# Transport help needed/ Dog on ice rescue?



## Hali's Mom (Oct 5, 2006)

This is from the same rescue that had the Pyr stuck on the river last weekend, can anyone help transport?
**** Please Crosspost*** 





Indy Great Pyrenees Rescue Transport 

2/07 & 2/08 

3 Great Pyrenees adults, 1 male & 2 females 

And 9 week old male Great Pyr pup 

going from Indianapolis , IN 

to Winterport, ME, Benton, PA & Nanuet, NY 



This transport is for Indy Great Pyrenees Rescue Inc. in Indianapolis , IN. IGPR is transporting a puppy to his forever home in Nanuet, NY, MacBeth, a female LGD to her forever home in Benton, PA and a pair of LGDS, Clifford & Jack to their forever home in Maine. This is two day transport with overnight accommodations needed in the Erie , PA area.

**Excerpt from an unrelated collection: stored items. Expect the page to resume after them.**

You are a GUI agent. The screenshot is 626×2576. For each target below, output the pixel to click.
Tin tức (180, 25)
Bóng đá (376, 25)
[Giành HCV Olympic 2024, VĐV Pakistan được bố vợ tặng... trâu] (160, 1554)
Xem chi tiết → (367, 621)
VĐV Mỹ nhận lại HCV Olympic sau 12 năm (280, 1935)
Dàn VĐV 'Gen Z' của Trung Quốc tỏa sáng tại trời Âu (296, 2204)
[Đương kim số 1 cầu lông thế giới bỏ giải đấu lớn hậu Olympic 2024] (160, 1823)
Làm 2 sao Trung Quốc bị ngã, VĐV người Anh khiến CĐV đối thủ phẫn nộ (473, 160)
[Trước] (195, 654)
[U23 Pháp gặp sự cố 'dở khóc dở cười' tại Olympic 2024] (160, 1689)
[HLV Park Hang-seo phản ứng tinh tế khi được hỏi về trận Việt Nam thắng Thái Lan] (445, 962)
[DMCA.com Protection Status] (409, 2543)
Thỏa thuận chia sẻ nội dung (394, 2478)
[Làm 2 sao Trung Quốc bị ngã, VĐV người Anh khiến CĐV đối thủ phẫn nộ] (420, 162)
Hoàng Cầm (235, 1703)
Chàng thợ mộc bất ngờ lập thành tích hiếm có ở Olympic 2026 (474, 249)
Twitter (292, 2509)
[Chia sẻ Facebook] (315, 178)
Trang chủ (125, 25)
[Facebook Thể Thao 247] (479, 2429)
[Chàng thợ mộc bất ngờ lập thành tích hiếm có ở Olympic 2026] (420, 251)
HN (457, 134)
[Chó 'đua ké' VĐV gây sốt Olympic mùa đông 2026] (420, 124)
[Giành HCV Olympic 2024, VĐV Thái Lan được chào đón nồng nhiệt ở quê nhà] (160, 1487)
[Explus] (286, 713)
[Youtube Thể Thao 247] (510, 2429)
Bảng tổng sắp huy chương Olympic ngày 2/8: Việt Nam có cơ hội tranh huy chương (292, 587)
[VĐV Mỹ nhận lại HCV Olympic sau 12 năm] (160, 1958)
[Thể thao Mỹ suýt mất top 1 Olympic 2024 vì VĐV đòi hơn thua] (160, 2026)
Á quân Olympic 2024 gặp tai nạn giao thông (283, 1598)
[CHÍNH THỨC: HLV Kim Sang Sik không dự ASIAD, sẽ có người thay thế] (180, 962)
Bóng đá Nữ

The pup will need to overnight in a home, the adult pyrs will be fine with a secured outdoor area with shelter. 



If you are able to help, please respond and let me know which leg you are interested in doing and provide your cell phone or vehicle information. Please send your response to [email protected]. Also, please indicate a meeting spot if you have a preference. 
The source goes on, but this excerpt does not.